Please reproduce the rows starting with the line that contains "in the cartoon" and going on through the line that contains "Tap the Dining", both included.

── Provided data

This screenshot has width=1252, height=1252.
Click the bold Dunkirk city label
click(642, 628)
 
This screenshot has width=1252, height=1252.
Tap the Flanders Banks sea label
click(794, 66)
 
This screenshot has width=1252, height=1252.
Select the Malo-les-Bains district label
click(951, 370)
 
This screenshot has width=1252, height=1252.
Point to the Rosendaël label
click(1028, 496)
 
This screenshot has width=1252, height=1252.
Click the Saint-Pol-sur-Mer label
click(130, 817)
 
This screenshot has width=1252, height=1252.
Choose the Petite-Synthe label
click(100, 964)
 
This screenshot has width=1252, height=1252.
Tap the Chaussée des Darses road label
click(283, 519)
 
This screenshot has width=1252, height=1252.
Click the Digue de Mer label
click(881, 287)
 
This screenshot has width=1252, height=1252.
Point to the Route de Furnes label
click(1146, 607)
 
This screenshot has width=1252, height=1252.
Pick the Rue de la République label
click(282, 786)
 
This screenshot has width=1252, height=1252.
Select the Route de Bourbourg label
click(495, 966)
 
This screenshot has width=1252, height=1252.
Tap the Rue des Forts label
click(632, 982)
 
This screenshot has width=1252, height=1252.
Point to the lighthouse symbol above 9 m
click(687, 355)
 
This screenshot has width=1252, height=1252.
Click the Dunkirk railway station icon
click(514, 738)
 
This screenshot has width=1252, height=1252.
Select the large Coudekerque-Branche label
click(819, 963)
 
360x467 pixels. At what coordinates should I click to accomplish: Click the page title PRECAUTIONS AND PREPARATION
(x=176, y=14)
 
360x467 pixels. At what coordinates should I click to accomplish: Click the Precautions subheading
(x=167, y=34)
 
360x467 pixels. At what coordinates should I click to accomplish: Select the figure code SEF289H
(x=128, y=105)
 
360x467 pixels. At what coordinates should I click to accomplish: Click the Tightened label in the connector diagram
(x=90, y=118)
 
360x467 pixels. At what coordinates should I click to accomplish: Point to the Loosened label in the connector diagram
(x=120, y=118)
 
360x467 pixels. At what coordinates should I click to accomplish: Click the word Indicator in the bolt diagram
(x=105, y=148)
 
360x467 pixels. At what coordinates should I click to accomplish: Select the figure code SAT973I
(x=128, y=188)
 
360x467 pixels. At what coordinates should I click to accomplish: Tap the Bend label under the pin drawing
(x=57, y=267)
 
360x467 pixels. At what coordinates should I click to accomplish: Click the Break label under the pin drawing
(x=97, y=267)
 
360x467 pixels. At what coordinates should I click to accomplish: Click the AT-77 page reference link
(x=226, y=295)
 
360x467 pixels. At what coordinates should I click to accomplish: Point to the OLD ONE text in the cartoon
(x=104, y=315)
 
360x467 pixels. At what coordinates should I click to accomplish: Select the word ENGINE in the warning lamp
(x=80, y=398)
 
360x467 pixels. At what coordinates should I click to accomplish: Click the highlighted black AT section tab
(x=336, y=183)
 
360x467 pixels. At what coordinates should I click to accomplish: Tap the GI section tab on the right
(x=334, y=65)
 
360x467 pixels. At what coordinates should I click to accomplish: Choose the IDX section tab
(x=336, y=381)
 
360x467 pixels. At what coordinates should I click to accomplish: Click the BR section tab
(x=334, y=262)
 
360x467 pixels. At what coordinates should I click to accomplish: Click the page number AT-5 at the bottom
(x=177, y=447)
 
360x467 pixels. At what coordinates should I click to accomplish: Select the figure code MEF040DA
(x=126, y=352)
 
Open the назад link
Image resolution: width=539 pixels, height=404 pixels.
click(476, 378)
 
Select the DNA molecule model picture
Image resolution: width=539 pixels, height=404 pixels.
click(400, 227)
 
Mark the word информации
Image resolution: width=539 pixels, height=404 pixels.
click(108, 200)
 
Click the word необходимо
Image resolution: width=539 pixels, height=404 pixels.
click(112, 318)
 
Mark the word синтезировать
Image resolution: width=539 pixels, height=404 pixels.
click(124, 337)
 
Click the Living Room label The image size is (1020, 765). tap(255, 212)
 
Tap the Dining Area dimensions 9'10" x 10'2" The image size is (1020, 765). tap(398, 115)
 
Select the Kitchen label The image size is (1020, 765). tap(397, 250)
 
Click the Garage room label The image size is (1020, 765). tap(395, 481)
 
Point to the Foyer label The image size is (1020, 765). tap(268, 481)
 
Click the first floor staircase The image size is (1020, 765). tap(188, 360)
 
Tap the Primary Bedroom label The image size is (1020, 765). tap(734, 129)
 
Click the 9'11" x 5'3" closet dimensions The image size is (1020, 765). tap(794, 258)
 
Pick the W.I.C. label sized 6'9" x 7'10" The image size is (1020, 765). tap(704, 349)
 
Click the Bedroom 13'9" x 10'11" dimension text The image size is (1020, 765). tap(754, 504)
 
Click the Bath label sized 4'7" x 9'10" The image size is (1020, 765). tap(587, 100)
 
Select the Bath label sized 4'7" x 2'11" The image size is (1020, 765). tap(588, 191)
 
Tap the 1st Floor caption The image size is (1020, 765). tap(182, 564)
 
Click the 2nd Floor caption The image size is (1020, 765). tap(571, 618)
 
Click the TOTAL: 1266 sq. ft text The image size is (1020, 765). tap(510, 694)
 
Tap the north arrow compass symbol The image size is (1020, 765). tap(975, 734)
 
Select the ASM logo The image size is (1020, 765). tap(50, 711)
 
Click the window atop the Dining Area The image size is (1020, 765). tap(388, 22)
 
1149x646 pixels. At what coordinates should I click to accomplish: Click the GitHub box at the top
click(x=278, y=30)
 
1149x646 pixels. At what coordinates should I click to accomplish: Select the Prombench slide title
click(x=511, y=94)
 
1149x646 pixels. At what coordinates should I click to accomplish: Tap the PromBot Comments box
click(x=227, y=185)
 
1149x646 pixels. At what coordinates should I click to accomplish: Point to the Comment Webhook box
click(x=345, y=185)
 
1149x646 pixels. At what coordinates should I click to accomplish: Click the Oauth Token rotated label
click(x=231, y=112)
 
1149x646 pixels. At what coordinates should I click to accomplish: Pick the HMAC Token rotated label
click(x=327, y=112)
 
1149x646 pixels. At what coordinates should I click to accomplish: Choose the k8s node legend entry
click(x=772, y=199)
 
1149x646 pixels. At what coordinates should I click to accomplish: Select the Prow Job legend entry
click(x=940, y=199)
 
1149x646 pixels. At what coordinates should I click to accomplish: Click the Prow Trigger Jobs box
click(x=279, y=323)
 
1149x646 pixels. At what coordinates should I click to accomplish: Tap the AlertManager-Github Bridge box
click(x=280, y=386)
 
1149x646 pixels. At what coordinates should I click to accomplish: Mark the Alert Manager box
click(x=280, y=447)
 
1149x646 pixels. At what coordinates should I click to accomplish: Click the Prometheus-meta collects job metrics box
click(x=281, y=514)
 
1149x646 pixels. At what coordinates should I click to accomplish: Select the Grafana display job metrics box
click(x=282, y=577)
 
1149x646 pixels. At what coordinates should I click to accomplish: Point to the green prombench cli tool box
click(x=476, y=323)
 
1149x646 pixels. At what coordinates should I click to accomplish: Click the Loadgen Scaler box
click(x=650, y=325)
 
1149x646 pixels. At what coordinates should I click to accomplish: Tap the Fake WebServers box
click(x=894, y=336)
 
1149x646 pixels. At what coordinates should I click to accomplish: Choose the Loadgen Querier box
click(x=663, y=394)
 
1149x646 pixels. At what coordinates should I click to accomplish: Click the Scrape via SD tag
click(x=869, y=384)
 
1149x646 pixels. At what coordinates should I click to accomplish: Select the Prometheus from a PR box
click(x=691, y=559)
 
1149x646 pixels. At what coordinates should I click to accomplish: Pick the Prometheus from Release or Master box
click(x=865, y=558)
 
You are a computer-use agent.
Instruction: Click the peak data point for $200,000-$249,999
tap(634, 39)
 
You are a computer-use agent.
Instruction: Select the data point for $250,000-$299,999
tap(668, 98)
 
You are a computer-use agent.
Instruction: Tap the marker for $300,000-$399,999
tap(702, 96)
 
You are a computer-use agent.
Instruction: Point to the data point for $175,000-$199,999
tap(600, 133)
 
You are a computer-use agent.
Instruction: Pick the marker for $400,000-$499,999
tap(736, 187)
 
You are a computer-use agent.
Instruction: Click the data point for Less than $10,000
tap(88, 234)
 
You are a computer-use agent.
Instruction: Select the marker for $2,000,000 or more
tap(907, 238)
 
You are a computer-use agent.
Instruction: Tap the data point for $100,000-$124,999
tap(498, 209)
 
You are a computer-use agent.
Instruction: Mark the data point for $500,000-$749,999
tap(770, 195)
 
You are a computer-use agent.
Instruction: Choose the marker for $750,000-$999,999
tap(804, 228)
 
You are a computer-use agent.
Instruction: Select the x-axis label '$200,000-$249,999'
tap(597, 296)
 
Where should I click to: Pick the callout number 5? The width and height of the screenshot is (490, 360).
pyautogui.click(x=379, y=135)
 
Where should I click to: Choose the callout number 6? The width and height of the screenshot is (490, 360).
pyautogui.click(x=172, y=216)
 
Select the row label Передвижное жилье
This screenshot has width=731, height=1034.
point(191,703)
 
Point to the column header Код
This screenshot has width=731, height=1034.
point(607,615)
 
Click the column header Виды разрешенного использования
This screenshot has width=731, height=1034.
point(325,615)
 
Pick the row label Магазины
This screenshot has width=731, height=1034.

────

▶ [Answer below]:
360x467 pixels. At what coordinates should I click to accomplish: Point to the OLD ONE text in the cartoon
(x=104, y=315)
 
360x467 pixels. At what coordinates should I click to accomplish: Select the word ENGINE in the warning lamp
(x=80, y=398)
 
360x467 pixels. At what coordinates should I click to accomplish: Click the highlighted black AT section tab
(x=336, y=183)
 
360x467 pixels. At what coordinates should I click to accomplish: Tap the GI section tab on the right
(x=334, y=65)
 
360x467 pixels. At what coordinates should I click to accomplish: Choose the IDX section tab
(x=336, y=381)
 
360x467 pixels. At what coordinates should I click to accomplish: Click the BR section tab
(x=334, y=262)
 
360x467 pixels. At what coordinates should I click to accomplish: Click the page number AT-5 at the bottom
(x=177, y=447)
 
360x467 pixels. At what coordinates should I click to accomplish: Select the figure code MEF040DA
(x=126, y=352)
 
Open the назад link
Image resolution: width=539 pixels, height=404 pixels.
click(476, 378)
 
Select the DNA molecule model picture
Image resolution: width=539 pixels, height=404 pixels.
click(400, 227)
 
Mark the word информации
Image resolution: width=539 pixels, height=404 pixels.
click(108, 200)
 
Click the word необходимо
Image resolution: width=539 pixels, height=404 pixels.
click(112, 318)
 
Mark the word синтезировать
Image resolution: width=539 pixels, height=404 pixels.
click(124, 337)
 
Click the Living Room label The image size is (1020, 765). tap(255, 212)
 
Tap the Dining Area dimensions 9'10" x 10'2" The image size is (1020, 765). tap(398, 115)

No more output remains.